India is facing a mounting crisis on multiple environmental and development fronts. This is the warning that the Delhi-based Centre for Science and Environment (CSE) has sounded as a sobering alarm. The think tank’s annual “State of India’s Environment in Figures 2025” report, released in the capital on June 4, 2025, offered a stark data-led portrait of a nation grappling with extreme weather, declining public health, stalled infrastructure and deepening economic strain, according to a DTE press release. Using 48 indicators across four thematic areas, environment, agriculture, public health and human development, the report ranked all 36 states and union territories.

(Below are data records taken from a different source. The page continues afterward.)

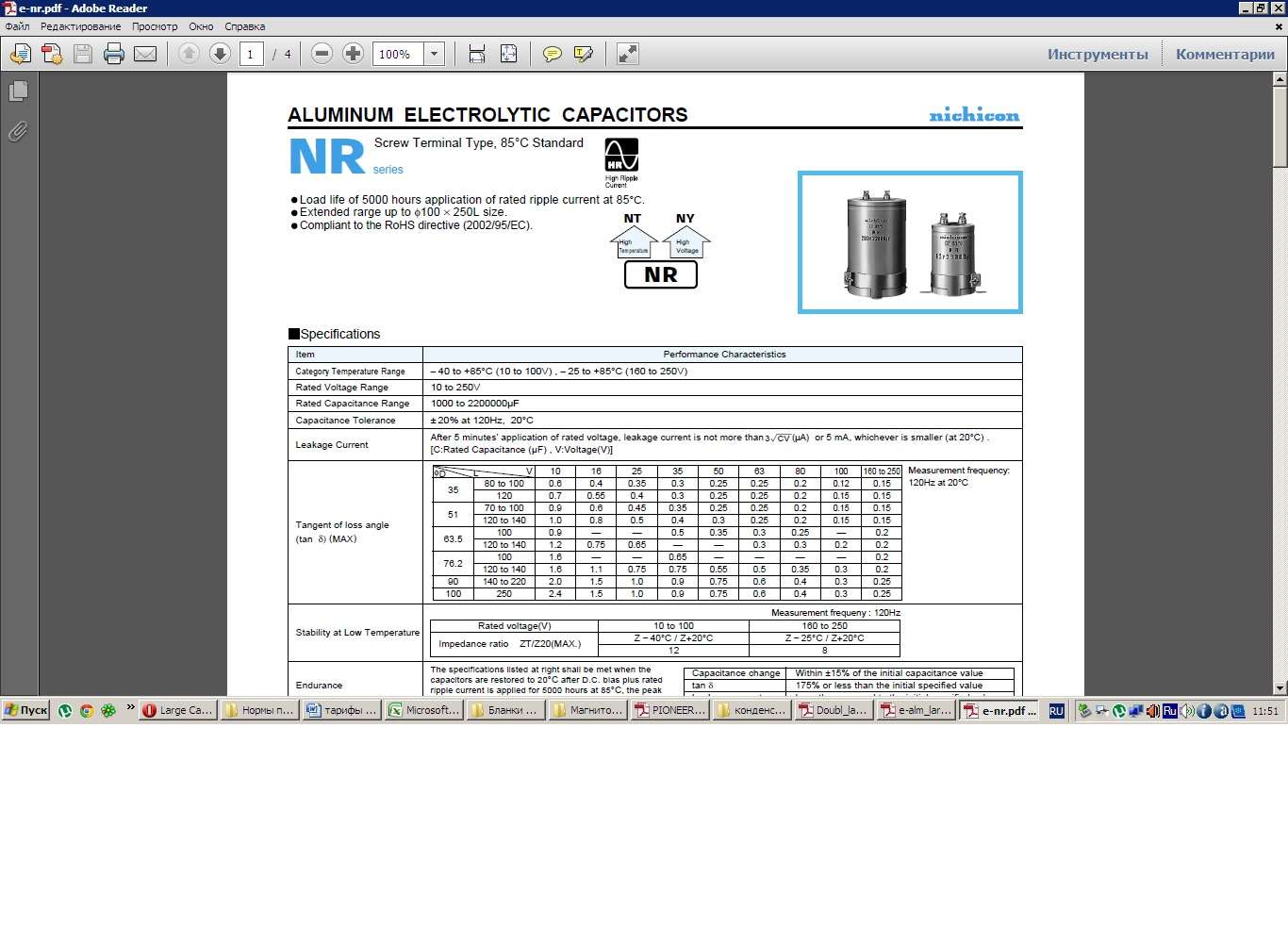Open the attachments paperclip panel
1288x943 pixels.
(18, 132)
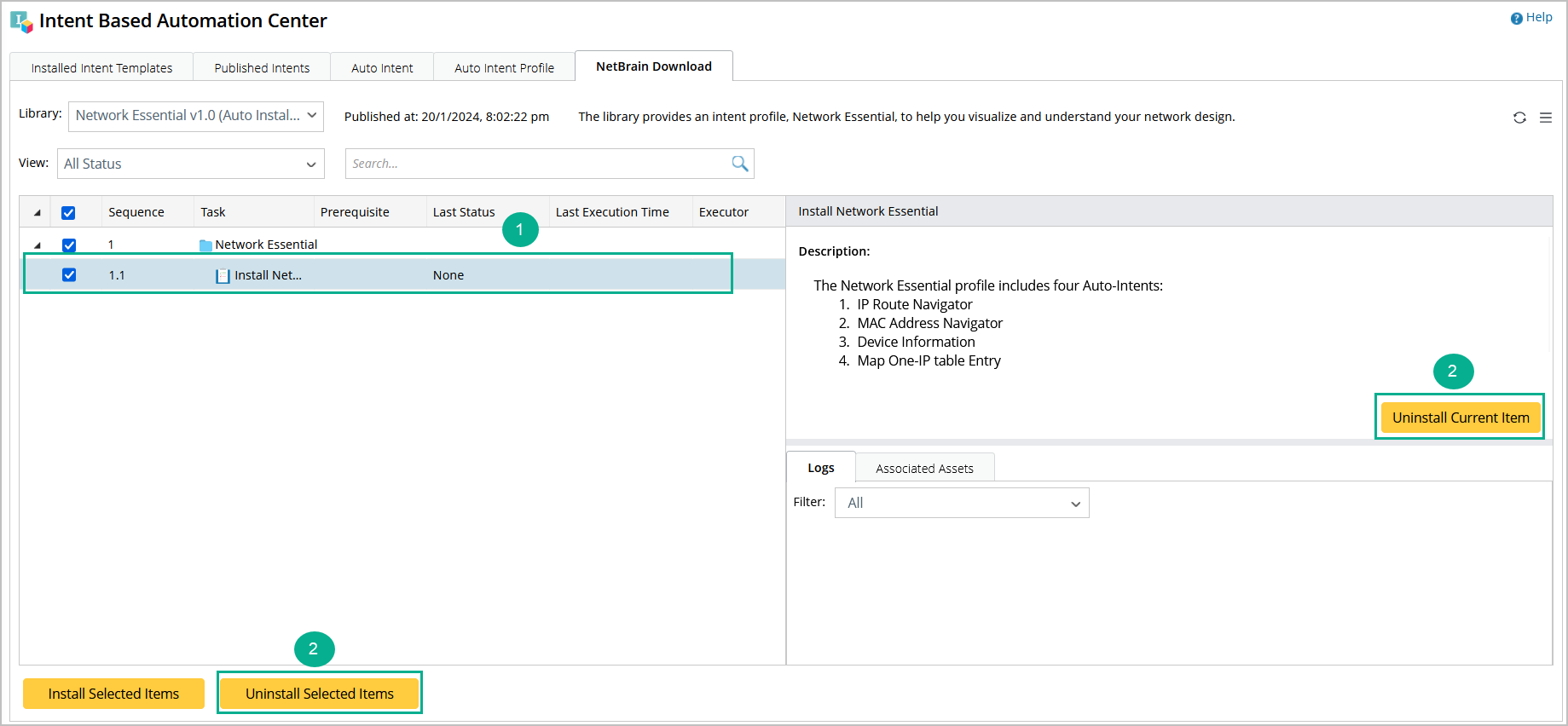Click the Install Net... task document icon
The image size is (1568, 726).
click(x=223, y=275)
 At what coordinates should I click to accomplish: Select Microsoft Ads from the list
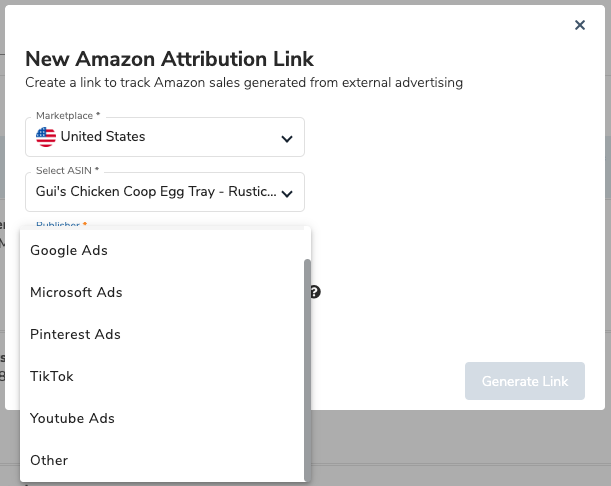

The year 2024 was recorded as India’s hottest year, with 25 states witnessing extreme and erratic rainfall. Alarmingly, as an analysis of the report by ClimateFactChecks states on its website, extreme weather events were reported on nearly 88% of the calendar days in the year. This climatic volatility displaced 5.4 million people within the country — the highest number of internal displacements due to climate disasters since 2013. Assam alone accounted for nearly half of these displacements, highlighting the vulnerability of northeastern regions to flooding and riverine erosion.
While Andhra Pradesh, Sikkim and Goa top the charts in individual categories, the broader picture is bleak, says the DTE press release. No state emerges as a consistent performer across all domains and even top-ranked states struggle with fundamental issues such as pollution, waste management and access to health care. Andhra Pradesh led in environmental management, thanks to its forest and biodiversity conservation efforts. Yet it fared poorly in sewage treatment and river pollution control. Sikkim’s organic farming and sustainable land-use practices helped it top the agriculture rankings, but it lagged in farmer welfare.
Goa is the best in public health and infrastructure, with the country’s highest rate of medically certified deaths. Still, it faced a shortage of hospital beds and low female labour force participation. Large, populous states — including Uttar Pradesh, Maharashtra, Bihar and West Bengal, home to nearly half of India’s population — ranked poorly across all categories, leaving vast swathes of the population vulnerable to climate and health shocks, according to the press release.
The press release adds that the data made it clear that 2024 was a watershed moment. It was India’s warmest year on record, with 25 states experiencing record-breaking rainfall. Extreme weather events triggered 5.4 million internal displacements. Floods alone caused two-thirds of the displacement, the report found. India’s greenhouse gas emissions reached their highest global share – 7.8% – since 1970. More worryingly, the rate of emissions growth has accelerated in recent years, rising by nearly one percentage point between 2020 and 2023 alone, it stated.
The country continued to overdraw its groundwater reserves, with 135 districts now extracting water from depths exceeding 40 metres – nearly double the number in 2014. Toxic heavy metals were found in almost half of the country’s monitored river sites in 2022. Despite its 2026 deadline, the government has remediated only half of its legacy waste, the report said. Waste of all kinds is soaring. E-waste rose by 147 per cent in just seven years. Plastic waste, despite a partial ban, hit a record 4.14 million tonnes in 2022-23. Forest diversions for development reached a decade-high last year, with 29,000 hectares cleared, mostly in states like Jharkhand and Uttar Pradesh, the report stated.
These diversions, the press release highlights, which disrupt wildlife corridors, are one of the causes of the country’s rising human-animal conflict rates, experts said. Air pollution continues to extract a deadly toll. Since 2021, residents in 13 Indian capitals, including Delhi, have breathed unsafe air one in every three days. Life expectancy in Delhi is nearly eight years shorter due to air pollution.
In Lucknow, it is over six years. The report points out that in Uttar Pradesh, nearly two-thirds of all health expenses were borne by individuals. Kerala and West Bengal also recorded alarmingly high levels of private spending. Economic precarity is also deepening, the report revealed. Adjusted for inflation, incomes for salaried and self-employed workers declined between 2017 and 2023. Over 73% of India’s workforce is informal and more than half of regular workers lack basic protections like paid leave or contracts.